Digital business models are revolutionizing how leaders conduct business. This is not just a technology industry phenomenon but one that reaches across industries.

With your car having more computing power than your phone from ten years ago, is there any doubt that many industries are heavily technology dependent? Understanding how digital business works makes it clear how Southwest Airlines’ 2022 “holiday meltdown” was actually a technology meltdown.

As we transform into digital business models, we also need to transform our business ecosystems in order to implement and sustain these new technologies. In doing so, we become strategically dependent on ecosystem partnering.

Ecosystem Partnering

One of the best practices in developing a partnering capability is doing a periodic assessment of that capability so you know where you can improve and shore up weaknesses. The same is true of ecosystems, which are communities of partnerships. But there are some key differences when assessing partnering capability within ecosystems.

While there are many partnering assessments out there that help address partnering capability on a bilateral basis, I have yet to see any that are oriented toward assessing capacity and maturity within an ecosystem. To create an assessment along these lines, I looked at the Partnering Capability Assessment (PCAP) to see where it might fit with ecosystem capability and where there might be gaps.

The PCAP incorporates best practices from The ASAP Alliance Management Handbook, which in the profession is often cited as the bible for alliance management and was also developed to be consistent with the ISO 44001 framework for collaborative business relationships. In the end, I found that while much of the PCAP does apply when partnering within an ecosystem, there are a few things missing.

Differences When Assessing Ecosystems

I define an ecosystem as an interconnected community of partners. This leads to some different criteria in terms of how you assess the effectiveness of your partnering maturity and overall capability.
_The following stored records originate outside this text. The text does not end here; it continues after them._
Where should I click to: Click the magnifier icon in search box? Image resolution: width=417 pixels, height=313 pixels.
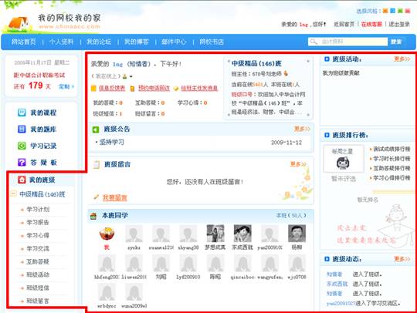click(x=314, y=42)
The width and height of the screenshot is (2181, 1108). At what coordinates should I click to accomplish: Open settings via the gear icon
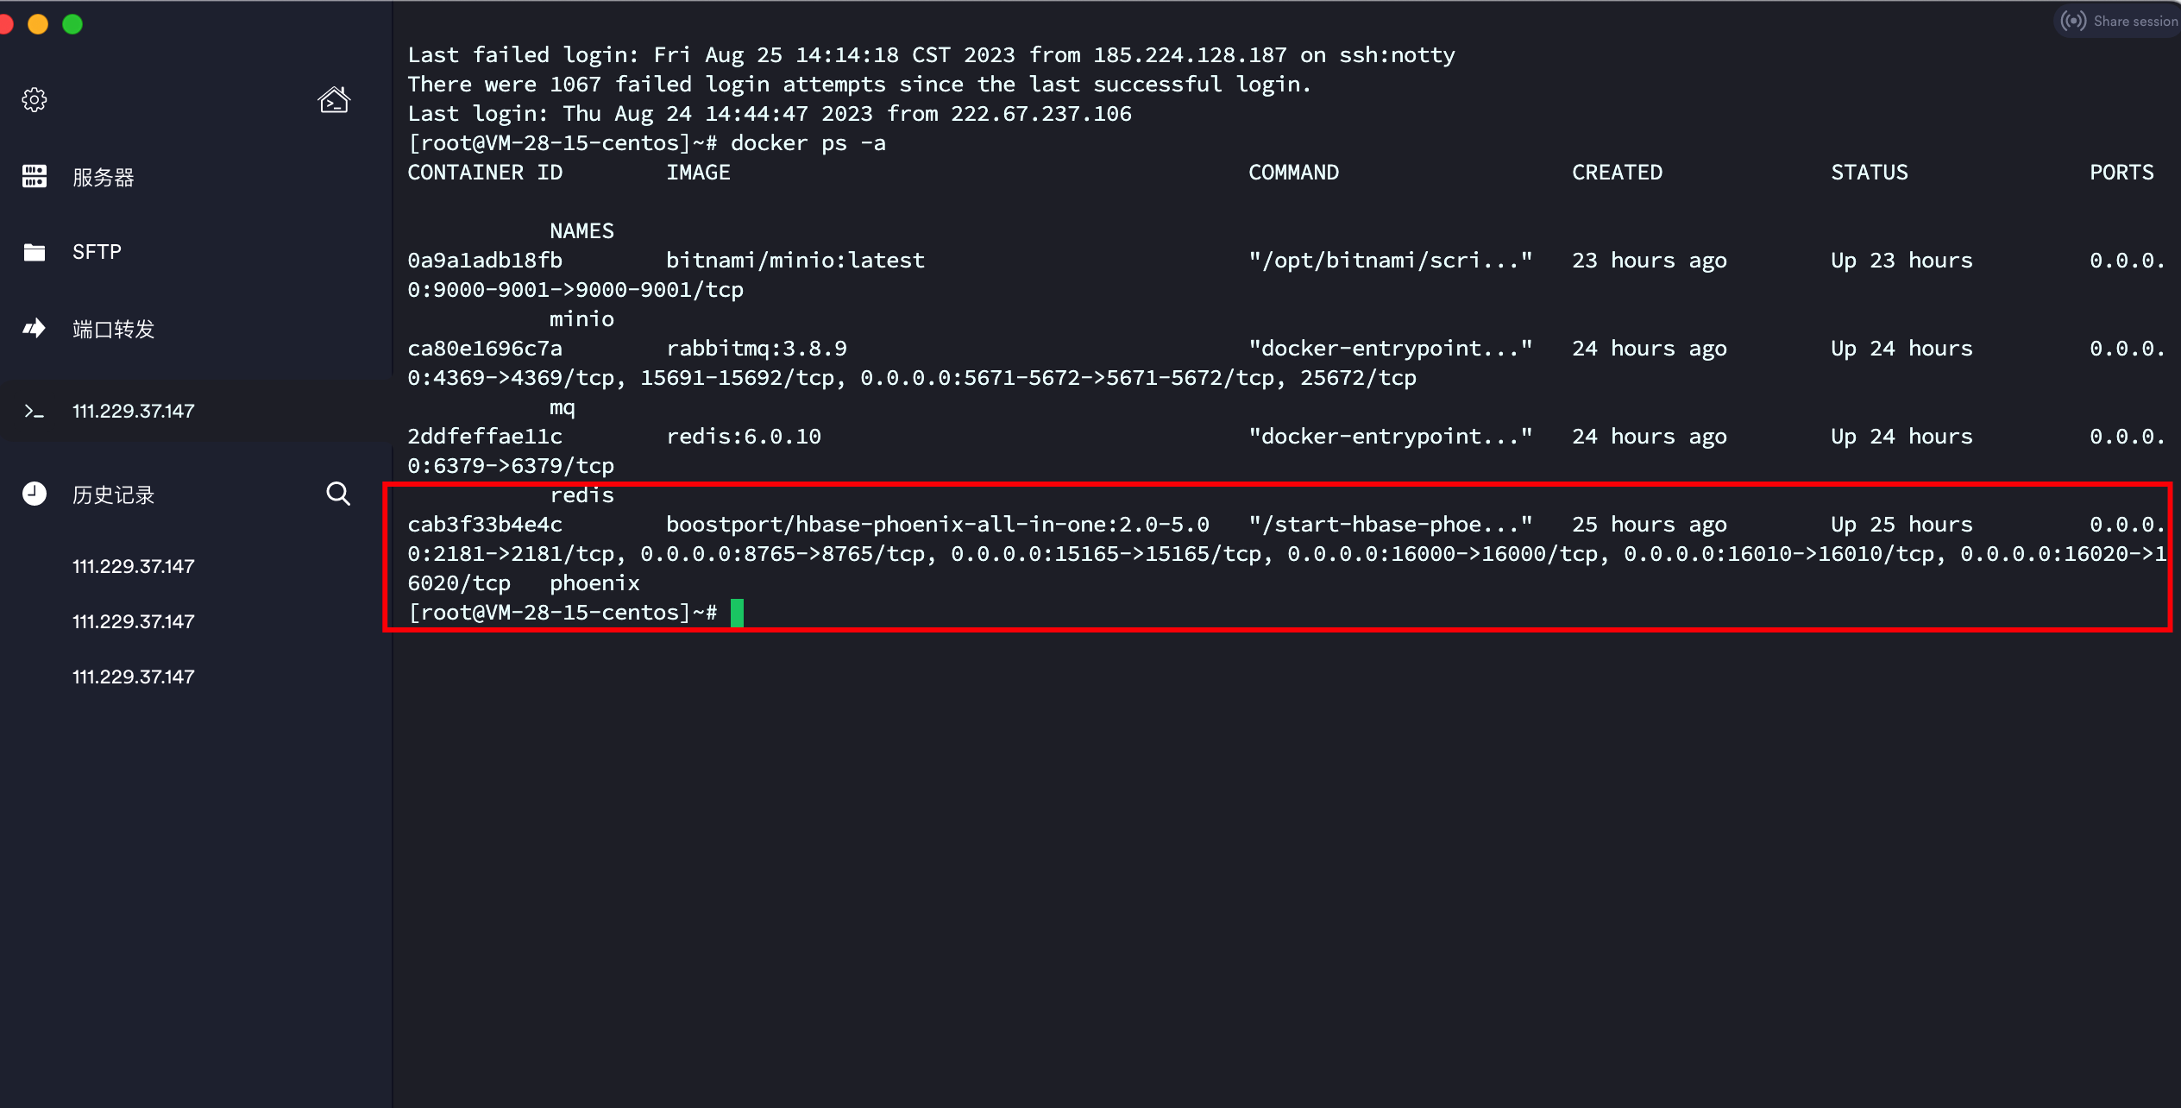tap(35, 100)
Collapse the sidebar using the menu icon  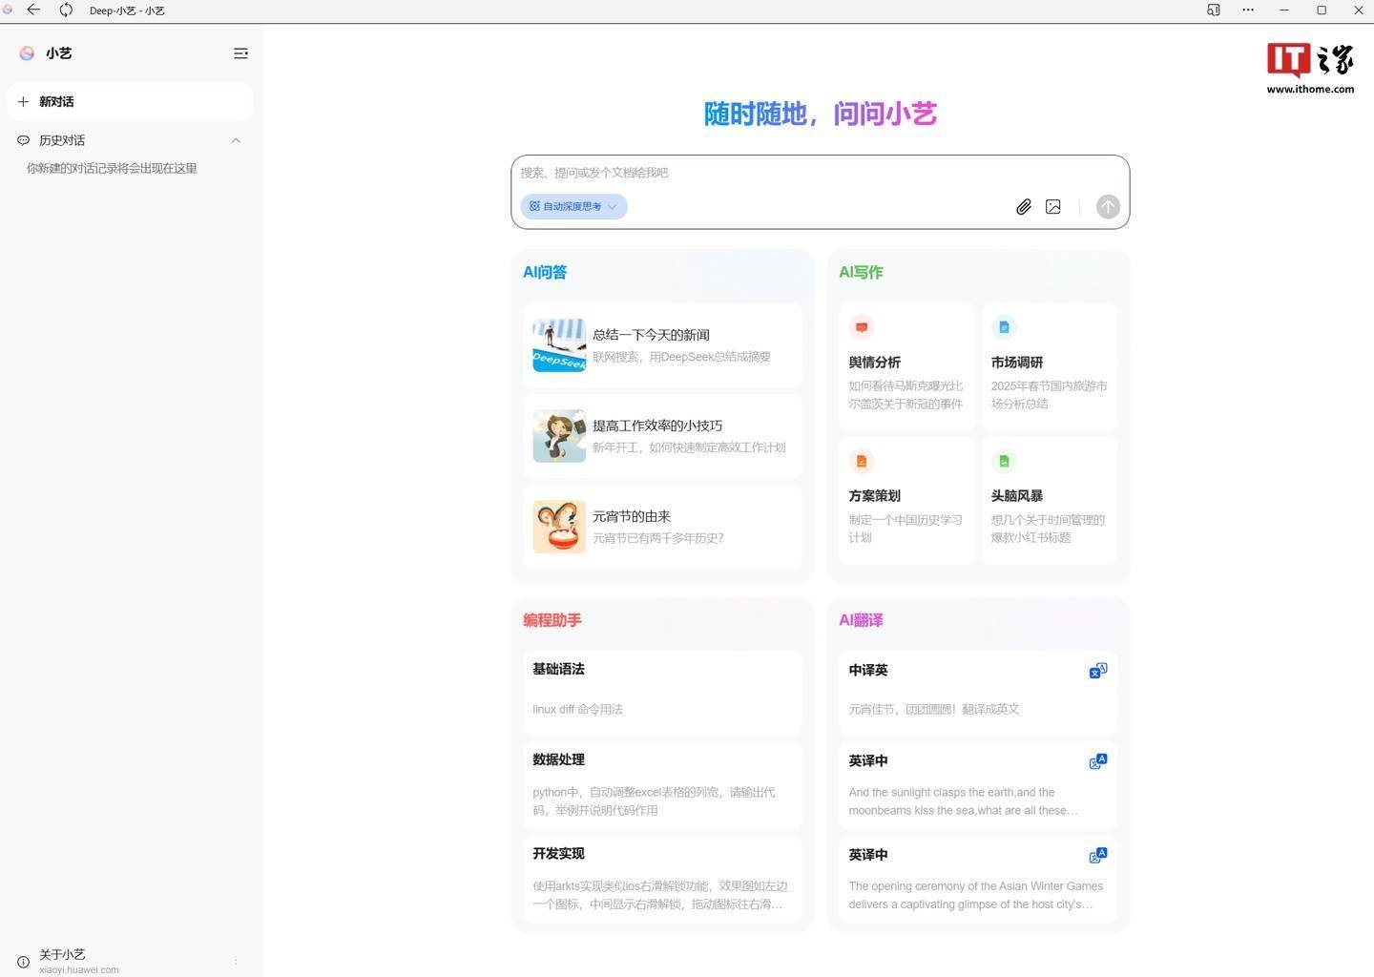[240, 53]
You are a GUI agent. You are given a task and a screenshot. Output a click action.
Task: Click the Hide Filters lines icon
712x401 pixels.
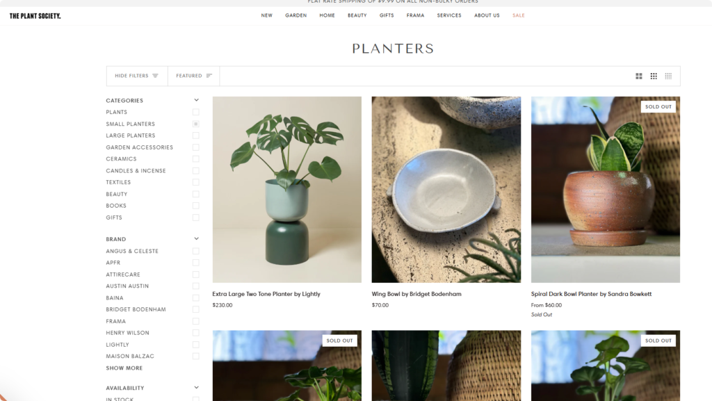(x=155, y=76)
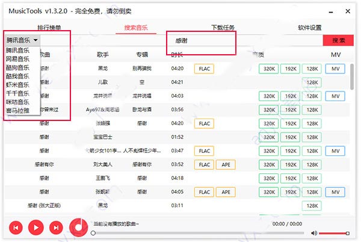Pick 酷狗音乐 from the source list
Viewport: 361px width, 242px height.
[17, 68]
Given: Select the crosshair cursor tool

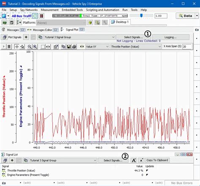Looking at the screenshot, I should (17, 47).
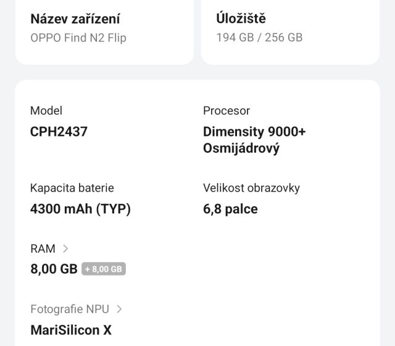
Task: Select the 194 GB / 256 GB value
Action: click(259, 38)
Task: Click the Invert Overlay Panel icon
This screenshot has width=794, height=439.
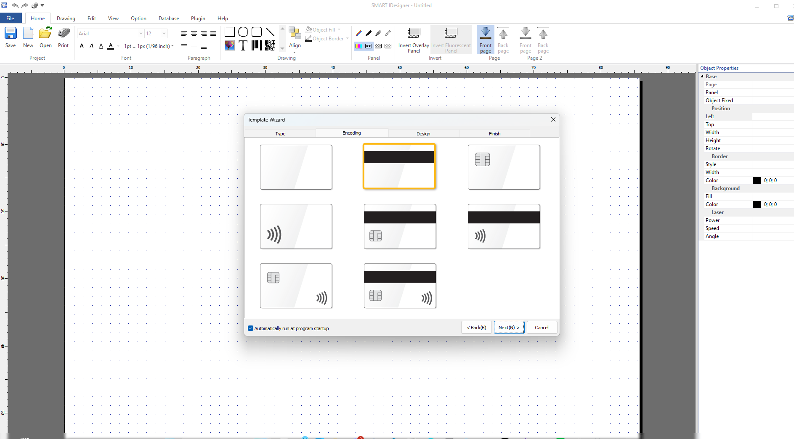Action: (414, 34)
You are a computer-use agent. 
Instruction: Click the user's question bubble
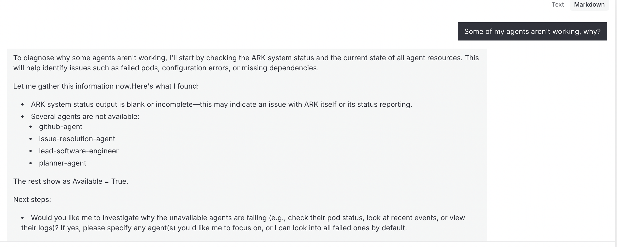532,31
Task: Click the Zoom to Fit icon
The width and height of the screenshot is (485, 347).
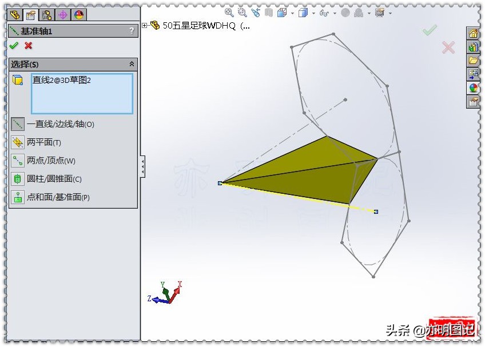Action: coord(228,11)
For one thing, I’ve often said that the power of an ecosystem is in the interconnections between the partners and not just the one-to-one relationships that you might have within that ecosystem. In other words, it is not all about you; it is about all the other partners and their ability to collaborate and innovate with everyone else for greater value. It is fueled by the network effect, with each new collaborating member adding value to the whole.

Twenty years ago, we may have called our channel programs or our independent software vendor programs (ISV) ecosystems, but they were immature versions. Interconnection and collaboration were mainly with the central orchestrator, and member interactions were ad hoc. I believe the key to a mature ecosystem capability is in how well you foster interconnection, collaboration and value creation among all the partners to benefit your mutual customers.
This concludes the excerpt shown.